### WHAT THE EXERCISE ASKS
Copy verbatim the block of lines in the entries below whose first line contains "The width and height of the screenshot is (1650, 815)." and whose last line contains "This screenshot has width=600, height=404.". Leave out all other lines.

### THE INPUT
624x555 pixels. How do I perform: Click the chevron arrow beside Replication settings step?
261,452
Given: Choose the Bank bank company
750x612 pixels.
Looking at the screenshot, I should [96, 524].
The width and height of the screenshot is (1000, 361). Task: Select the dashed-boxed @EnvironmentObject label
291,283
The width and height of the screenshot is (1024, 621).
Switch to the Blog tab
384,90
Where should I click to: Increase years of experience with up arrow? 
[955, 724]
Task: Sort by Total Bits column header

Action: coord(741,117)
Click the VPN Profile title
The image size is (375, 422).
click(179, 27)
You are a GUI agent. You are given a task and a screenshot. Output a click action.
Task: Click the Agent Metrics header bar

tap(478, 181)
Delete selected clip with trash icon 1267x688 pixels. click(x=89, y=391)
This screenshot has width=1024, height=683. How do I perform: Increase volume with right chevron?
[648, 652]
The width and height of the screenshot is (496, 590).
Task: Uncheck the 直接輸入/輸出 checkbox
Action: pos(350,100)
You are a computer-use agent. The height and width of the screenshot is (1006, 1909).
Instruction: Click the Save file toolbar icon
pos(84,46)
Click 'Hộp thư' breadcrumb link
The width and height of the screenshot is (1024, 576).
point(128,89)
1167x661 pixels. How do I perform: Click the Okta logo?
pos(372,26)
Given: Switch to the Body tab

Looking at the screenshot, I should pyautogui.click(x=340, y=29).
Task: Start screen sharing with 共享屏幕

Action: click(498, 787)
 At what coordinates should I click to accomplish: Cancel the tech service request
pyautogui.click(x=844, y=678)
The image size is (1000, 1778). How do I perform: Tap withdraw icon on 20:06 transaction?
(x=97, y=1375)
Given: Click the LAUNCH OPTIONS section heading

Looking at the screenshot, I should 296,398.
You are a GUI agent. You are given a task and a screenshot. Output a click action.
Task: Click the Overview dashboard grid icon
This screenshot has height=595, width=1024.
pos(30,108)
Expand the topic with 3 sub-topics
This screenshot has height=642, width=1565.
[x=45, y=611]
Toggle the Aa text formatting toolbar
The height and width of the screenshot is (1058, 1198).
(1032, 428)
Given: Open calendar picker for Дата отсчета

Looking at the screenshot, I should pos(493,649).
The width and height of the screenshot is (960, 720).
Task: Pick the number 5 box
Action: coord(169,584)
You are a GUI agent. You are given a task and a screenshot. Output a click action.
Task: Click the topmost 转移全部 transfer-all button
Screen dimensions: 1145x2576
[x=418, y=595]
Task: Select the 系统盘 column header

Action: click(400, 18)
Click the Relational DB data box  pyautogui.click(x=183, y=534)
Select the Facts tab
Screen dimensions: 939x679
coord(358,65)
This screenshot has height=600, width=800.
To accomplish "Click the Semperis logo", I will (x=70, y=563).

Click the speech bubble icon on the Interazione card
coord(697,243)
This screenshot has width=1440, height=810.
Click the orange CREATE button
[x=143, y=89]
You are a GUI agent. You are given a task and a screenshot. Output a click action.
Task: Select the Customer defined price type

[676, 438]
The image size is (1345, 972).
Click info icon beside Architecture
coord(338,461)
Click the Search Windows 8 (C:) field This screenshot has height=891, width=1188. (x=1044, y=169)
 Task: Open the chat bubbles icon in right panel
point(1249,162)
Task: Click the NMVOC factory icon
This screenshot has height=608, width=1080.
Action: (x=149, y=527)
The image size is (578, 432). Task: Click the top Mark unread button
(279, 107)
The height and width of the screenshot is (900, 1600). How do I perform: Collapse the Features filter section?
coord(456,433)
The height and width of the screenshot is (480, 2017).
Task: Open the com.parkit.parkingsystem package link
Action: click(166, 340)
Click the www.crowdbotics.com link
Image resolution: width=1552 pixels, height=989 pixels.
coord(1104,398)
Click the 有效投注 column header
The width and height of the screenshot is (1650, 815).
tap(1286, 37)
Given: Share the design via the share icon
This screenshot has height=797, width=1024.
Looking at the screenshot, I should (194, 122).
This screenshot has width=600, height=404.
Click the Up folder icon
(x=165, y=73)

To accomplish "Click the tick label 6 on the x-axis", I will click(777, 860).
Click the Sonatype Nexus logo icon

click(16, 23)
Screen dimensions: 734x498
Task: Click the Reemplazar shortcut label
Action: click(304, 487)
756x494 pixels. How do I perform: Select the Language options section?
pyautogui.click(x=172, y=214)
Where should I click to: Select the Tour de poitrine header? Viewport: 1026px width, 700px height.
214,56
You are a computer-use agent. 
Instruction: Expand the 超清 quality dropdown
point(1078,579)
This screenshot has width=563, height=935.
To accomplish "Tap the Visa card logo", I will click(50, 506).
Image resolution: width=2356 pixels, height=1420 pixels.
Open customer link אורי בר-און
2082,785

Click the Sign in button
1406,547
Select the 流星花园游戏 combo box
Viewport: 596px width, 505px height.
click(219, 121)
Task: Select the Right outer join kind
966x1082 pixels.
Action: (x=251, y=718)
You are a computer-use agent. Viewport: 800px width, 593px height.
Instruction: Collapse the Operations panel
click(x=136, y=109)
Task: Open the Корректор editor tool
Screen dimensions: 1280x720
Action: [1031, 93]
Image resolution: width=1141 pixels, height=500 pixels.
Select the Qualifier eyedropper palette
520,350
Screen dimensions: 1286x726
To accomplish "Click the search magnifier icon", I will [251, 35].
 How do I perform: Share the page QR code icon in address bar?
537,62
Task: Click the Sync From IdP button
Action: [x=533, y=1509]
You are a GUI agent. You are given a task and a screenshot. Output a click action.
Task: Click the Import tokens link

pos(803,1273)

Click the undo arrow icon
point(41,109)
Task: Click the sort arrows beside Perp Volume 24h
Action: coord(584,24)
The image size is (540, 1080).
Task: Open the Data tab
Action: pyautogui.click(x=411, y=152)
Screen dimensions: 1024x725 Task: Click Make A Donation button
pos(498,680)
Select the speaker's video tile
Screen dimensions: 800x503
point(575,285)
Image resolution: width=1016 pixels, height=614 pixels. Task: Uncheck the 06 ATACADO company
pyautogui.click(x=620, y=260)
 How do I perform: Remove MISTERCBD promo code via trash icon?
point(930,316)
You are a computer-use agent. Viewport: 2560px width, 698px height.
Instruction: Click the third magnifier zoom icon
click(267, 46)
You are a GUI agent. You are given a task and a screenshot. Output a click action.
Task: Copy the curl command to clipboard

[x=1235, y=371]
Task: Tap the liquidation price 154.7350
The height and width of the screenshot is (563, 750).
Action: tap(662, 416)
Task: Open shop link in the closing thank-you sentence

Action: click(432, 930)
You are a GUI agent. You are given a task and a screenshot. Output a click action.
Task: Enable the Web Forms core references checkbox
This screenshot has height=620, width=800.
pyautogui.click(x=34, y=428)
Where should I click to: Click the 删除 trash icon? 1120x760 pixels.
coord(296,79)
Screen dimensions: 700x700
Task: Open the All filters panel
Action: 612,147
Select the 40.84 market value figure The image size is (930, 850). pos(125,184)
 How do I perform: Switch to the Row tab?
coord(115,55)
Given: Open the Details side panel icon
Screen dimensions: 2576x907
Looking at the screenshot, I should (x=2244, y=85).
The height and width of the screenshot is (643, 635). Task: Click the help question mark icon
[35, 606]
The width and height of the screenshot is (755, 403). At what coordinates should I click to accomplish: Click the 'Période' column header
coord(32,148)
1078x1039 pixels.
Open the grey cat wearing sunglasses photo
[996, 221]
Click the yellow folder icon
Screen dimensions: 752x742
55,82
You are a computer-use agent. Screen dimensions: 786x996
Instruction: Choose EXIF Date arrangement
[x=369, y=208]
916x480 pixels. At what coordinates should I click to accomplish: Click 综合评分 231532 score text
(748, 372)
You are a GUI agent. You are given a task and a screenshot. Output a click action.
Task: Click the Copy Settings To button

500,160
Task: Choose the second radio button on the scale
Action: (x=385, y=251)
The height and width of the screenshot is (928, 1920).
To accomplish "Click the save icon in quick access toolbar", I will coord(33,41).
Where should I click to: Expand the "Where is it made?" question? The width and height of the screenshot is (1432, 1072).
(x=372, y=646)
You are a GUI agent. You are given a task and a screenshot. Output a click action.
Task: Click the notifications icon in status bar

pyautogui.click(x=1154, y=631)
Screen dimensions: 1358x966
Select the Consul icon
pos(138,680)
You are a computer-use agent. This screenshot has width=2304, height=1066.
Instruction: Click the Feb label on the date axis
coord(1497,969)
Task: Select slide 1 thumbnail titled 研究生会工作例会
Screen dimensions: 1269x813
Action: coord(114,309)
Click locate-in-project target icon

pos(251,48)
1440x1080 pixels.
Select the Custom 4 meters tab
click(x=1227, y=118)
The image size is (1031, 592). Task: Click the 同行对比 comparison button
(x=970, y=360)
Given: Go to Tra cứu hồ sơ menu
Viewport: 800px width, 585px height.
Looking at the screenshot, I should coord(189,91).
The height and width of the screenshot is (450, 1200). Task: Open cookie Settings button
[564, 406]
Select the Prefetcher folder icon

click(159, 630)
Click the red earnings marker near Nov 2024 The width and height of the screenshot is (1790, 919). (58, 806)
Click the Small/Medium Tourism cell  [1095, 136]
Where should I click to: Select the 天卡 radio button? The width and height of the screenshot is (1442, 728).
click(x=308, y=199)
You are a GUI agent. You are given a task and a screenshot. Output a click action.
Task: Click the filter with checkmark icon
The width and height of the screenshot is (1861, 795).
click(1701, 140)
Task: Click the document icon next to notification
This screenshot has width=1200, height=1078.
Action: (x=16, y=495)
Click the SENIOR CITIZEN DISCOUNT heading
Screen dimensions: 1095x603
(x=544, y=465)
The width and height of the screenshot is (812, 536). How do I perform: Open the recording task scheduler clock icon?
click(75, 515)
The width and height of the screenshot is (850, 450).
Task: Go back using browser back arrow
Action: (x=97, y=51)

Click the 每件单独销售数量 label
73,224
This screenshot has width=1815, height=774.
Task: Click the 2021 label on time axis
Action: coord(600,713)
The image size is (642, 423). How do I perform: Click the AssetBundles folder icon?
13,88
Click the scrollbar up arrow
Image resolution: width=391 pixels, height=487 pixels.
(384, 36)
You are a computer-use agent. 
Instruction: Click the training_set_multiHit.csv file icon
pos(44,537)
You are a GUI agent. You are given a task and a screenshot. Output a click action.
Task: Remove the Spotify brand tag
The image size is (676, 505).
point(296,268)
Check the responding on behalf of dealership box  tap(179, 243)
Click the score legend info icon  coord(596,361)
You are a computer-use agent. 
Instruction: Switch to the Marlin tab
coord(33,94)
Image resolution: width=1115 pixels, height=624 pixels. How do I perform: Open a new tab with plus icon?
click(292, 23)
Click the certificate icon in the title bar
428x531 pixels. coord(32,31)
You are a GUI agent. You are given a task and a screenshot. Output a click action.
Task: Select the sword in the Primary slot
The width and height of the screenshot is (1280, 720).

### WRITTEN SOLUTION
The width and height of the screenshot is (1650, 815).
tap(1286, 37)
Given: Share the design via the share icon
This screenshot has height=797, width=1024.
Looking at the screenshot, I should (194, 122).
This screenshot has width=600, height=404.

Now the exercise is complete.